C'est au depens de Don Quichotte que, peu a peu, grandit en lui Sancho Pansa»
[273].
Крафт не ошибается, когда считает, что Кафка в своем завещании намеренно требовал от Брода невозможного.
/Ни одно человеческое искусство не предстает у Кафки в таком скомпрометированном виде, как строительное. При этом нет для него искусства более жизненно важного, и ни перед каким другим его растерянность не дает о себе знать столь же внятно («Как строилась Китайская стена», «Герб города», «Нора»)./
Крафт в своем толковании рассказа «Верхом на ведре» нашел образ, который весьма выразительно устанавливает место божественного в мире Кафки. «Это вознесение, – говорит он о полете рассказчика верхом на ведре, – подобно взмыванию ввысь чаши весов, когда на другую чашу ложится непомерный вес». Непомерный вес справедливости, который так унижает все божественное.

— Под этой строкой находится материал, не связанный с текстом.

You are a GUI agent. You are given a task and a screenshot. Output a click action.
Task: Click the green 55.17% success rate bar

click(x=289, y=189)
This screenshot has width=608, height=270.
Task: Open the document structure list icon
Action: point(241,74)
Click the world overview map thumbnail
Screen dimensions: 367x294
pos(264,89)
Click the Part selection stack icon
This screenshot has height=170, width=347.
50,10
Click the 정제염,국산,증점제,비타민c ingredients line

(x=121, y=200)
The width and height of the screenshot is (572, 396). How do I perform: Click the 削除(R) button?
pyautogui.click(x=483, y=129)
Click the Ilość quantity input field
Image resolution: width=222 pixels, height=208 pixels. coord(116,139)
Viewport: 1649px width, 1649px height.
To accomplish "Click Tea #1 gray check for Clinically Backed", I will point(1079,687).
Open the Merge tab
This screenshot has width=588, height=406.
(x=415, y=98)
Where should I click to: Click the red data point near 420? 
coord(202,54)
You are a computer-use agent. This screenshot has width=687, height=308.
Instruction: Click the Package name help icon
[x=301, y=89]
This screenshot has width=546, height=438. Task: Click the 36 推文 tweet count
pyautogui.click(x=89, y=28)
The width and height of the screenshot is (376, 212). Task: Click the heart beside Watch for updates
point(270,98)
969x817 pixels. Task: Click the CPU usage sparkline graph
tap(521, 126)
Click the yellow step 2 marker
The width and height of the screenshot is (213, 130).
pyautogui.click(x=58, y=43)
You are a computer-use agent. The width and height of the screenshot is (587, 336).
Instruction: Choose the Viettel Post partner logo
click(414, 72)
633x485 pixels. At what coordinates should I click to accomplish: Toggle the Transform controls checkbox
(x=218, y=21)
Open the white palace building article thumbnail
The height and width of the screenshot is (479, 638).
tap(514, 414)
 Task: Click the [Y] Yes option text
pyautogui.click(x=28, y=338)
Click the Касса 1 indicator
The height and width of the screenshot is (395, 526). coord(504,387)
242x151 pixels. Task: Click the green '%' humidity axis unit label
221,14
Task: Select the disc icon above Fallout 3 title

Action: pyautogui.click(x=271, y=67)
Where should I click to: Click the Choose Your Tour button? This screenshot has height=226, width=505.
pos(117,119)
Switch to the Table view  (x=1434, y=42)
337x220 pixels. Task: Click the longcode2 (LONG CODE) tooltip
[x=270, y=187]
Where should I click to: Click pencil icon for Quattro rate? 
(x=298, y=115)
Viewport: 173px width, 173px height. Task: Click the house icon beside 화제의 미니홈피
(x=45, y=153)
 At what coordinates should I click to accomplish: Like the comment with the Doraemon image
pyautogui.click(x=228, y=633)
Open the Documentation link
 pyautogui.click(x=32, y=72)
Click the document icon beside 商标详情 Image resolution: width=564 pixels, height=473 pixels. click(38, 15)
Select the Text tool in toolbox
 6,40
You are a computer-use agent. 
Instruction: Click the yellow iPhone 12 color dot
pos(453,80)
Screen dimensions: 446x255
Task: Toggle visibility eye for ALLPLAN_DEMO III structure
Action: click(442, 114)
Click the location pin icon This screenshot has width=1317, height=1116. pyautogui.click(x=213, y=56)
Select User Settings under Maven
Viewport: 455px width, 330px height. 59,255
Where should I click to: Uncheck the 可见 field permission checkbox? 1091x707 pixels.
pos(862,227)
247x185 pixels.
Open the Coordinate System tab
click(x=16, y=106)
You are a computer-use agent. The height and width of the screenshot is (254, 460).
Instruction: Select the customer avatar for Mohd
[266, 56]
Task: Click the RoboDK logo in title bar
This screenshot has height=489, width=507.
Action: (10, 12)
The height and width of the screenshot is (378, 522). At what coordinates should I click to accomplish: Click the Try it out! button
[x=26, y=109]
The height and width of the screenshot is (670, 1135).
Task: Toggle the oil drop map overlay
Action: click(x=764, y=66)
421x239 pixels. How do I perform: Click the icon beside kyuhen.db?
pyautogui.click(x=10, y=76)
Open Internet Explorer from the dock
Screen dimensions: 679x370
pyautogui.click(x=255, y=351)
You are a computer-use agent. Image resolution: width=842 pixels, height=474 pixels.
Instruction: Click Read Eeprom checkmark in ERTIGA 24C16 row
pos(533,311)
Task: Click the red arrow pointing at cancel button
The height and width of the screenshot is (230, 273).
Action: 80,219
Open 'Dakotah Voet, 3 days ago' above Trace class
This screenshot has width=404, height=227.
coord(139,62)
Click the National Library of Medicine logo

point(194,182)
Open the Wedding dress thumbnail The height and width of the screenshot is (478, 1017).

/Кафка приводит бесконечное число примеров этого процесса: когда человек решается наконец-то, отрешившись от всех помех и соблазнов, стать хозяином ситуации. Вот тут-то она и выходит у него из подчинения. Один из таких бессчетных примеров: «Это случилось в знойный летний день. По дороге к дому мы с сестрой проходили мимо запертых ворот. Не знаю, просто ли из озорства постучала сестра в ворота, или даже не стучала вовсе, а лишь погрозила кулаком»./
* * *
Кафка и Брод: Лоурел, который искал своего Харди, Пат, искавший своего Паташона
[274]. Выдав Господу Богу подобный дивертисмент, Кафка тем самым освободил себя для творчества, о котором Бог мог уже не беспокоиться. Однако в дружбе этой Кафка, вероятно, дал волю как раз своему черту. Возможно, он относился к Броду и его глубокомысленным иудейским философемам, как Санчо Панса к Дон Кихоту и его заумным рыцарским химерам. Очевидно, Кафка чувствовал, что в нутре у него обитает изрядная чертовщина, и, надо полагать, радовался, когда видел, как она мельтешит вокруг него в виде маленьких неприличностей, неаппетитных ситуаций. Вероятно, он чувствовал себя ответственным за Брода, как за самого себя, даже больше.